Facts about Facts: Organizing Fact Tables in Data Warehouse Systems
The process of defining your data warehousing system (DWH) has started. You’ve outlined the relevant dimension tables, which tie to the business requirements. These tables define what we weigh, observe and scale. Now we need to define how we measure.
Fact tables are where we store these measurements. They hold business data that can be aggregated across dimension combinations. But the fact is that fact tables are not so easily described – they have flavors of their own. In this article, we’ll answer some basic questions about fact tables, and examine the pros and cons of each type.
What Are Fact Tables?
In the most general sense, fact tables are the measurements of a business process. They hold mostly numeric data and correspond to an event rather than a particular report.
The most important feature of a fact table, besides measures, is grain. Grain defines what level of detail is observed for a particular event. (Compare this with the phrase ‘fine-grain controls’, which means that users can control very small details for their account.)
The more detailed the fact table’s grain, the better it will handle unpredictable business requirements. The downside of greater grain is that more physical space is required for data storage.
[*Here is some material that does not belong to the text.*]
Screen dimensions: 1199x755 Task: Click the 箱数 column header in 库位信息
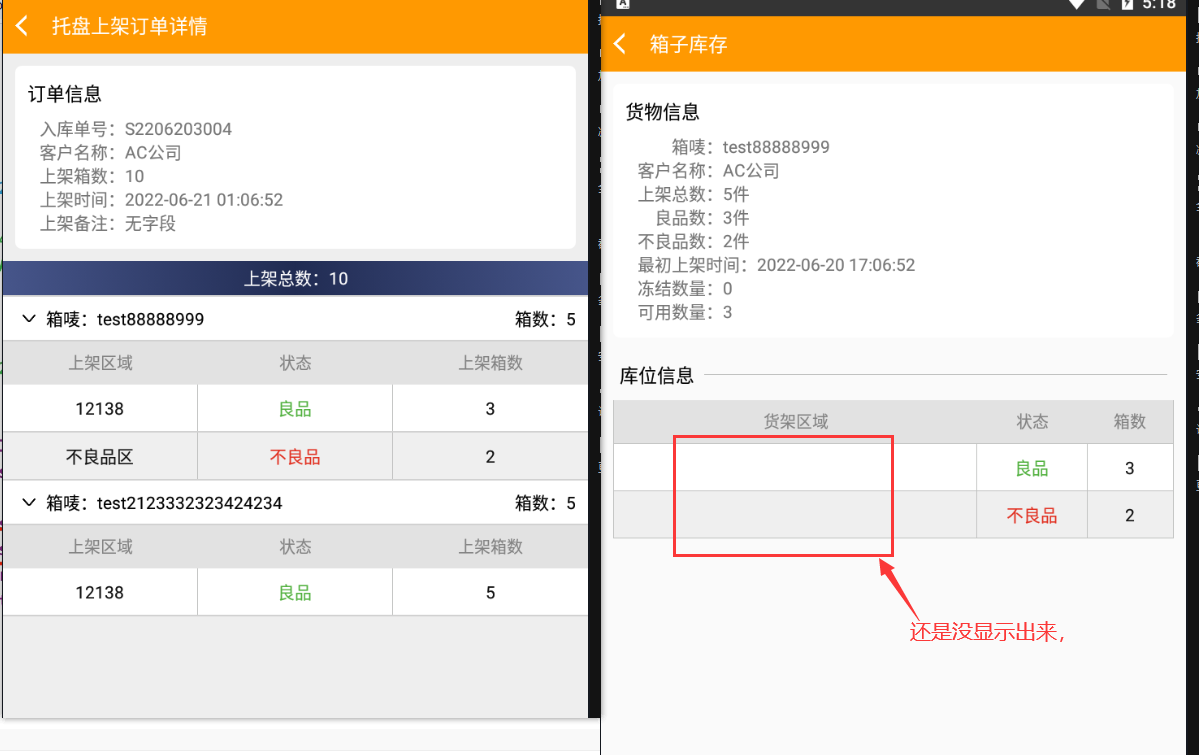[1129, 422]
It can also cause slower performance.
How Are Fact Tables Structured?
A general fact table consists of two main attribute groups:
- Foreign keys to dimensional tables
- Measures
Foreign keys are self-explanatory; degenerate dimensions also belong to this group. A degenerate dimension is a dimension key with no parent dimension table. They occur when all the important information about the dimension is already in the fact table. Examples include various control header numbers, ticket numbers, order numbers, etc.
Measures (i.e. metrics or business facts) in a fact table can be:
- Additive: summable across any dimension
- Semi-additive: summable across some dimensions
- Non-additive: not summable (e.g. various ratios)
Besides measures and foreign keys, there can be many technical columns. Technical columns are useful for auditing and low-level maintenance of the model. Timestamps, which are used to mark when insertions or updates occur in the fact table, are a common example of a technical column.
To illustrate a generic fact table, let’s look at a very simple star schema:
In this model, we have a single fact table surrounded by three dimension tables. Our foreign keys for the fact table include:
time_id
– refers to the time dimension table (dim_time
)product_id
– refers to the product dimension table (dim_product
)store_id
– refers to the store dimension table (dim_store
)pos_transaction
– a degenerate dimension. This is all the information about POS we need, so we can store it here. There’s no reason to build another dimension table.
Our measure key group consists of:
sales_quantity
– The sales of one product at one time in one store. This measure is additive.sales_price
– The price of an item as sold in the store. This is a non-additive measure.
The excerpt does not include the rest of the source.